The American Hospital Association (AHA) has urged CMS to create a hospital-based reporting option as part of that coming MACRA rule, said Melissa Myers, senior associate director of policy for the American Hospital Association.

“Additionally, we have urged CMS to expand the definition of advanced alternative payment models to allow more physicians partnering on those models to qualify for incentives,” Myers said in emailed comments.

Coming APMs under MACRA include voluntary bundled payment models and a Track 1+ ACO, according to Goodrich.

She noted that QPP will change Medicare payments for about 600,000 clinicians.

“That number will go up after the third year because we’re able to bring more clinicians into the program according to the how the law was structured,” Goodrich said.

Most clinicians are expected to be paid in the early years under the Merit-Based Incentive Payment System (MIPS)—one of two MACRA payment tracks—which requires extensive quality reporting to avoid cuts of as much as 9 percent of total Medicare payments.

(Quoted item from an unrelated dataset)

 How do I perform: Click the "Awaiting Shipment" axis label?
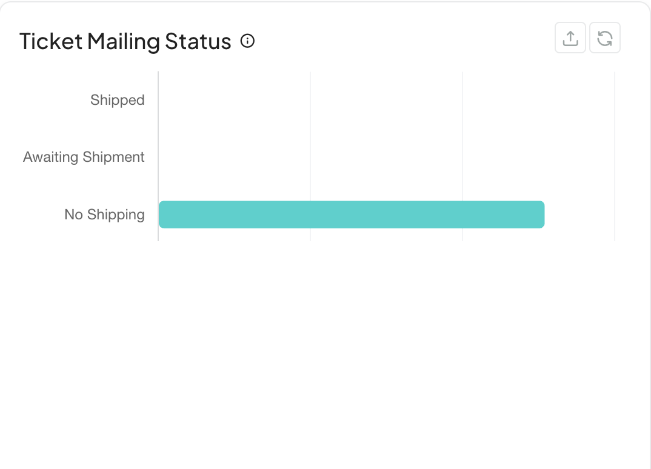(x=84, y=157)
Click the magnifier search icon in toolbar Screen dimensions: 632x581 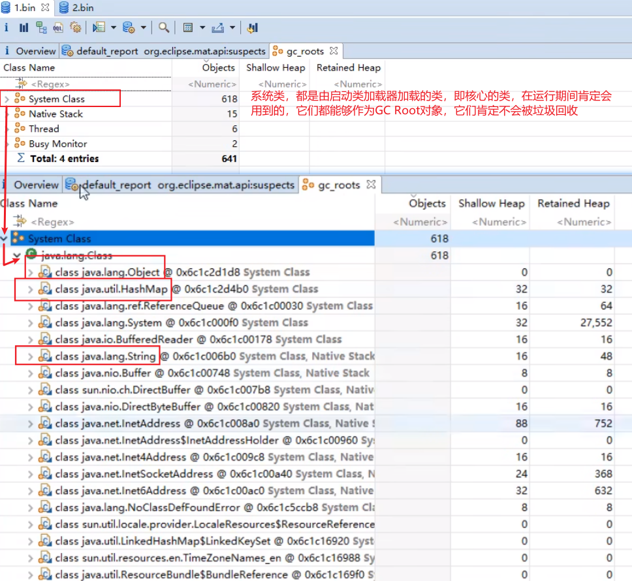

She acknowledged that small, rural practices are especially worried about their ability to meet MIPS quality-reporting requirements and avoid those cuts. But Goodrich was optimistic that MACRA grants, which began flowing this year to local assistance organizations, will help practices adapt.

Infection Control

Goodrich credited CMS’s “payment and improvement levers” for some of the reductions in hospital infection rates that have occurred in recent years.

“What we’ve seen over a five-year period is a really significant reduction in harm,” Goodrich said, referring to a 21 percent reduction in hospital-acquired conditions (HACs) that occurred from 2010 to 2015.

A total of 3.1 million fewer HACs occurred over those five years than would have occurred if rates had remained steady at the 2010 level. The preliminary 2015 rate was 115 HACs per 1,000 discharges, down from 145 per 1,000 in 2010.

The 2015 decline restarted a downward trend in HACs that appeared to stall in 2014 data.

An Agency for Healthcare Research and Quality report estimated that nearly 125,000 fewer patients died in hospitals from HACs and that approximately $28 billion in healthcare costs was saved due to the HAC reductions.